Cette fois, Éric de Bisschop, Alain Brun, et Juan Bugueño naviguent avec Jean Pelissier et Hans Fischer. Ils remontent vers les côtes péruviennes avant d’entreprendre leur longue traversée vers la Polynésie.

« Poussés par les vents et les courants », ils s’échoueront six mois plus tard sur la barrière corallienne de Rakahanga, un atoll des îles Cook. Le capitaine Éric de Bisschop n’y survivra pas. 
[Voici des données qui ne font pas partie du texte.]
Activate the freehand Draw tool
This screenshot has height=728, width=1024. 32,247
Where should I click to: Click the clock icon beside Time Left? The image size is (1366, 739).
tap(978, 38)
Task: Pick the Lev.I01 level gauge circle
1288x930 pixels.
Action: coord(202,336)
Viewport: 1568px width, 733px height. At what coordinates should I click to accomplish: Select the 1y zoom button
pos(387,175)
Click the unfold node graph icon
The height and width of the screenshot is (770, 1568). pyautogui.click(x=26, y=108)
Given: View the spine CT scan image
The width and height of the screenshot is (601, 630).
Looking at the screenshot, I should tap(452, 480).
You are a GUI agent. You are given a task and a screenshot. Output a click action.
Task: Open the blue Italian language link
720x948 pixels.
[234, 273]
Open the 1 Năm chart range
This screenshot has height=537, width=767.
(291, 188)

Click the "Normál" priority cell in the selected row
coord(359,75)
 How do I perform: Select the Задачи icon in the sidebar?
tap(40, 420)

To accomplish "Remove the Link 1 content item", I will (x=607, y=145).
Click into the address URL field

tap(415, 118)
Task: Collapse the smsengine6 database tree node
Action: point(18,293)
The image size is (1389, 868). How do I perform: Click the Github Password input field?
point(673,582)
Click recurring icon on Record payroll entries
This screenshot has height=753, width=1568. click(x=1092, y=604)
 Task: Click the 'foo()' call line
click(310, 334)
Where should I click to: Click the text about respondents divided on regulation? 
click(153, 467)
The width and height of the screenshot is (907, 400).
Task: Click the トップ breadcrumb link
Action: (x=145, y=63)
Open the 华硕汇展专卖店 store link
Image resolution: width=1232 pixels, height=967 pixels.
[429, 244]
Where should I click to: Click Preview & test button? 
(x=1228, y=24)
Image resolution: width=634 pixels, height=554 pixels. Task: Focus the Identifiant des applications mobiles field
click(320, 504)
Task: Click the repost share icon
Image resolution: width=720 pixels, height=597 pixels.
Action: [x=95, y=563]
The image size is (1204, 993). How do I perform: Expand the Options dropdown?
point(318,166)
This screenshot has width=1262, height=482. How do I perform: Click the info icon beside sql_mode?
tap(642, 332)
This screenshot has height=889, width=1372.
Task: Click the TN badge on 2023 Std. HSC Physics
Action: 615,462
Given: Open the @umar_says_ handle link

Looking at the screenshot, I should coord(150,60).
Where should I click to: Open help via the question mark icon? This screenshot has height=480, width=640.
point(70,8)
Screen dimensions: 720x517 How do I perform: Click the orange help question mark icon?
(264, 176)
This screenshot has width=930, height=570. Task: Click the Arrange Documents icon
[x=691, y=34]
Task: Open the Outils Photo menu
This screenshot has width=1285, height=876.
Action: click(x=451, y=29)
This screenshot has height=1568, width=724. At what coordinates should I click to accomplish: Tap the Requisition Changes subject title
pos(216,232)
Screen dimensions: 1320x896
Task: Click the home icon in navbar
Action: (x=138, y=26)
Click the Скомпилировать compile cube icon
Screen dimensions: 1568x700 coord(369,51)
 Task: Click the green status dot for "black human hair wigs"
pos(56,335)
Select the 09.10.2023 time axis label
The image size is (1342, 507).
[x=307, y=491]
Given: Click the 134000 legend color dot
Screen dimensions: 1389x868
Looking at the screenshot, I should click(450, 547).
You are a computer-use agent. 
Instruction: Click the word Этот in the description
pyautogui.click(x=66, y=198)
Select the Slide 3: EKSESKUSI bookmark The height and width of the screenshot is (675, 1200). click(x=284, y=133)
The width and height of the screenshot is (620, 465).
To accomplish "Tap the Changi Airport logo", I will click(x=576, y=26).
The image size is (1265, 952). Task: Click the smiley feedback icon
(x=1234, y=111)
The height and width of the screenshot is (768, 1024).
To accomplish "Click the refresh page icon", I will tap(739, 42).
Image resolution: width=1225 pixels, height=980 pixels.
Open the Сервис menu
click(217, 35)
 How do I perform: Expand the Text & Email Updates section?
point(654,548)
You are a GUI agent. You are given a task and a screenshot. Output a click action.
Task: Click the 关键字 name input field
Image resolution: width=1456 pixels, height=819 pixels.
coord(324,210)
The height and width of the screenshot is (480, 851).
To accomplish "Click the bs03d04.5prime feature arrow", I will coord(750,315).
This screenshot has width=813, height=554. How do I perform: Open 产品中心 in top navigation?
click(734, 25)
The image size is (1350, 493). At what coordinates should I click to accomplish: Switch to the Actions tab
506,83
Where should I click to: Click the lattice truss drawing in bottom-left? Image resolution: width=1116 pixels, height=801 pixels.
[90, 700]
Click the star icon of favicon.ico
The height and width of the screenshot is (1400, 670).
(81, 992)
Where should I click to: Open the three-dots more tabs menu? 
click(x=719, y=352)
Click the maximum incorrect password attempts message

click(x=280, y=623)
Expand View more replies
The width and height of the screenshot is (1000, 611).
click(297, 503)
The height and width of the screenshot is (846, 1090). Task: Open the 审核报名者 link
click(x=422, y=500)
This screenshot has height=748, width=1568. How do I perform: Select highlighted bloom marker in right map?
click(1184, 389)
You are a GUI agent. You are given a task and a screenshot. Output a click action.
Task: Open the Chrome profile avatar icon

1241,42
« Le 17 juin 2016, on va faire une cérémonie, dans le centre culturel de Constitución, pour fêter les 58 ans de la fin de l’expédition et de la mort de M. De Bisschop », nous a donc écrit Jorge Orellana le mois dernier, en estimant qu’il s’agissait de l’une “des plus importantes et émouvantes navigations à voile de l’après-guerre”, une « expérience maritime et culturelle qui a eu une très grande influence dans tout le village et en particulier sur beaucoup de jeunes Chiliens, comme moi ». 

Grâce à une publication Facebook, la mairie de Papeete, que nous avions informée de cette cérémonie, a pu retrouver des membres de la famille de Michel et d’Alain Brun, décédés respectivement au Paraguay, en 2004, et au Japon, il y a quelques semaines.

Yuko, une fille de Michel Brun, a fait parvenir des images et des témoignages d’époque à Jorge : « Mon père aurait été très très touché, s’il était vivant, de la délicate attention qui vous anime, et de votre idée d’organiser cet événement au Chili », lui a-t-elle écrit, à la fin du mois de mai. 

À Moorea, Jorge a aussi retrouvé la trace de Jean Pelissier, âgé de 82 ans, qui lui « a promis qu’il viendra au Chili, en fin d’année ». 

À 89 ans, Juan Bugueño vit quant à lui dans la province de Valparaiso. 

Vendredi dernier, dans la petite ville industrielle de Constitución, qui compte aujourd’hui 60 000 habitants, il a été décoré par le maire, après avoir confié ses souvenirs à l’assistance. 

« L’histoire des radeaux Tahiti Nui doit être connue et reconnue par les nouvelles générations, tant au Chili qu’à Tahiti »  a conclu Jorge Orellana.